Une autre précision essentielle à apporter, parce que les Français qui ont toujours de la difficulté à regarder autrement le monde qu’à travers leurs propres lunettes, confondant sans doute universalisme et colonialisme, sont persuadé que Alexandre Makarenko appartient à un groupe d’autodéfense… Alors quelques précisions, la droujine est une institution prévue par la Constitution et qui se met en marche en situation de crise avec des citoyens respectés de tous et qui se mobilisent pour défendre la ville contre l’étranger ou pour empêcher la guerre civile. Quelque chose entre les bourgeois du Moyen âge faisant leur ronde et les CDR a Cuba. Les droujines ne sont pas une organisation permanente, elles ont été constituées en février après le coup d’État du Maïdan qui a inquiété tout le monde dans l’est et dans le sud par son illégalité, la violence exercée contre des policiers désarmés, le rôle joué par des fascistes ouvertement hostiles aux populations russes et l’illégalité du nouveau gouvernement appuyé par l’étranger. Si dans le même temps sur les champs du Koulikouvo se sont constitués des baraquements antimaïdan, sur le modèle du maïdan, des citoyens de toutes opinions se sont entendus pour empêcher les désordres dans la ville et ceux venus de l’extérieur. On ne comprend rien à ce qui se passe en Ukraine si on ne perçoit pas cette « grande peur » qui a saisi les habitants du sud-est. Nous avions rencontré en Crimée de regroupements de citoyens qui gardaient les statues de Lénine. A Odessa qui revendique toujours plus ou moins un statut de port franc, on a revitalisé les regroupements de prudhommes avec deux droujines la droujine d’Odessa qui correspond à ce que on appelait au Moyen âge le « gros » peuple, les nationalistes, et la droujines populaire ou le petit peuple.

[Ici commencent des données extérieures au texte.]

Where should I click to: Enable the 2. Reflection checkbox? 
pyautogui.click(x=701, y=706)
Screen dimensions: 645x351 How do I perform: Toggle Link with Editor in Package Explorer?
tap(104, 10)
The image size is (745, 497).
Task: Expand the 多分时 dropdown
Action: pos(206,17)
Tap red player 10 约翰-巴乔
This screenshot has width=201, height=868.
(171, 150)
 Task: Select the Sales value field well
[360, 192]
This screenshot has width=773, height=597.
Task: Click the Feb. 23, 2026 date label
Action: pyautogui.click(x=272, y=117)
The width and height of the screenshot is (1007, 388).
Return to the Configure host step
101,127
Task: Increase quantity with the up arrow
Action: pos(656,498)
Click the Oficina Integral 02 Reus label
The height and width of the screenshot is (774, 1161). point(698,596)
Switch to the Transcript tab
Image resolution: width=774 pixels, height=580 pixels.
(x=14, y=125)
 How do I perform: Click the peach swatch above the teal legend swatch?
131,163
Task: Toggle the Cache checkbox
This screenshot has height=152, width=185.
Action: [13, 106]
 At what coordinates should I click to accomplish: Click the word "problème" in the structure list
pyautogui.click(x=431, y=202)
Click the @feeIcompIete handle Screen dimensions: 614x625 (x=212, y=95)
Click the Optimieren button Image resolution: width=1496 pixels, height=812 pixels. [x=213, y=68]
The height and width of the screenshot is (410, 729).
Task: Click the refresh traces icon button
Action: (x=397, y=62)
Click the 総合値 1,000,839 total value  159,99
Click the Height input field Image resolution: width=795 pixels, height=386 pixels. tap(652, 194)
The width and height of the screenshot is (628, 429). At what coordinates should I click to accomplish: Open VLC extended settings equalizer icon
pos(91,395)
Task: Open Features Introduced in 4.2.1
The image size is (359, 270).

À l’époque Alexandre Makarenko est depuis le mois de février dans la droujine populaire[1]. Il y a deux droujines, la droujine populaire et la droujine d’Odessa, plus nationaliste. Il insiste sur le fait que ces droujines sont tout à fait légales. Ce sont des troupes de citoyens formées en conformité avec la loi. Leur reconnaissance juridique, précise-t-il est fondée sur l’article 27 de la Constitution, loi n° 28-63.3. C’est une loi qui porte sur les activités citoyennes pour la défese de l’ordre et des frontières de l’État. Sur la base de cette loi, à Odessa, les habitants comme lui, faisaient des patrouilles en collaboration avec la police et à l’intérieur de leurs équipes. Dans la journée, Alexandre travaillait et la nuit il faisait des patrouilles. Leur mission était le maintien de l’ordre et le soutien aux organismes d’État.

Ils ont eu ainsi l’occasion de défendre des euromaïdans contre les antimaïdans. En particulier il se souvient d’une journée, le 1O avril. De la même manière, le 2 mai, ils ont défendu les gens contre les nationalistes ukrainiens à la Maison des syndicats.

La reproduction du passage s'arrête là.